Homenagem nacional? Família de Brigitte Bardot não respondeu a pedido de Macron

O Palácio do Eliseu revelou esta terça-feira que contactou a família de Brigitte Bardot, que morreu no domingo, aos 91 anos, para propor a realização de uma homenagem nacional à atriz, mas não obteve qualquer resposta.

“Houve uma conversa com a família, com uma proposta para a realização de uma homenagem, mas a família não deu seguimento”, indicou uma fonte próxima da presidência francesa à agência France-Presse (AFP).
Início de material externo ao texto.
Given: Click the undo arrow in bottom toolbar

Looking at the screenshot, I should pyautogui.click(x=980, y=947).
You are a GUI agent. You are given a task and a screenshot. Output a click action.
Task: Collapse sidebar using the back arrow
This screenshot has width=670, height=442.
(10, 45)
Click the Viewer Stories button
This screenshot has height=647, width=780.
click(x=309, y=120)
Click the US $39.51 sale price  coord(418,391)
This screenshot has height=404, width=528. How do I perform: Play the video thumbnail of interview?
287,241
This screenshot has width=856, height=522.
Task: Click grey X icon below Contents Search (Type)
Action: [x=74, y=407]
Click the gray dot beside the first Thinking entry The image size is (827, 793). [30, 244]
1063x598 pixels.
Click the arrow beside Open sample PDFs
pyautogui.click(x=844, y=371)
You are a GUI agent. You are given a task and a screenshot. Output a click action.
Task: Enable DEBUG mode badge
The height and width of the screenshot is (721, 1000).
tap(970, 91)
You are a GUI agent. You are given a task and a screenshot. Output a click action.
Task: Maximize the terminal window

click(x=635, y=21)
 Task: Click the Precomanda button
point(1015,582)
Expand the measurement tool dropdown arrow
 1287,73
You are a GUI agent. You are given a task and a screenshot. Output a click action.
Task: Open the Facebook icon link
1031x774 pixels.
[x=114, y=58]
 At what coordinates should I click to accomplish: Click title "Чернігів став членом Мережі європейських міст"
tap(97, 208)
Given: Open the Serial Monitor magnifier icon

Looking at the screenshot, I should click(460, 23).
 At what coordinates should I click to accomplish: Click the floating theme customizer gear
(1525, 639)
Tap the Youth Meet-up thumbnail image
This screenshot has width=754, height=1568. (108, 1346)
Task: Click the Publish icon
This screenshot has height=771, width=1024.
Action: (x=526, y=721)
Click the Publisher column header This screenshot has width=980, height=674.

Segundo a mesma fonte, a proposta insere-se no “costume republicano”, sublinhando que as homenagens nacionais são “sistematicamente decididas em comum acordo com a família do falecido”.

A informação surge depois de Éric Ciotti, presidente da União das Direitas pela República (UDR), partido aliado da Reunião Nacional e com o qual Brigitte Bardot mantinha uma ligação próxima, ter apelado ao presidente Emmanuel Macron para organizar uma homenagem nacional ao ícone do cinema francês.

Em sentido oposto, o líder do Partido Socialista, Olivier Faure, apesar de reconhecer Bardot como uma “atriz icónica”, defendeu que as homenagens nacionais devem ser reservadas a personalidades que tenham prestado “serviços excecionais à Nação”, lembrando que a atriz “se afastou dos valores republicanos”.

O funeral de Brigitte Bardot está marcado para o próximo dia 7 de janeiro, em Saint-Tropez, sendo antecedido por uma cerimónia religiosa que será transmitida em direto. O presidente francês não deverá estar presente.

Brigitte Bardot morreu na sua residência, La Madrague, em Saint-Tropez, no sul de França.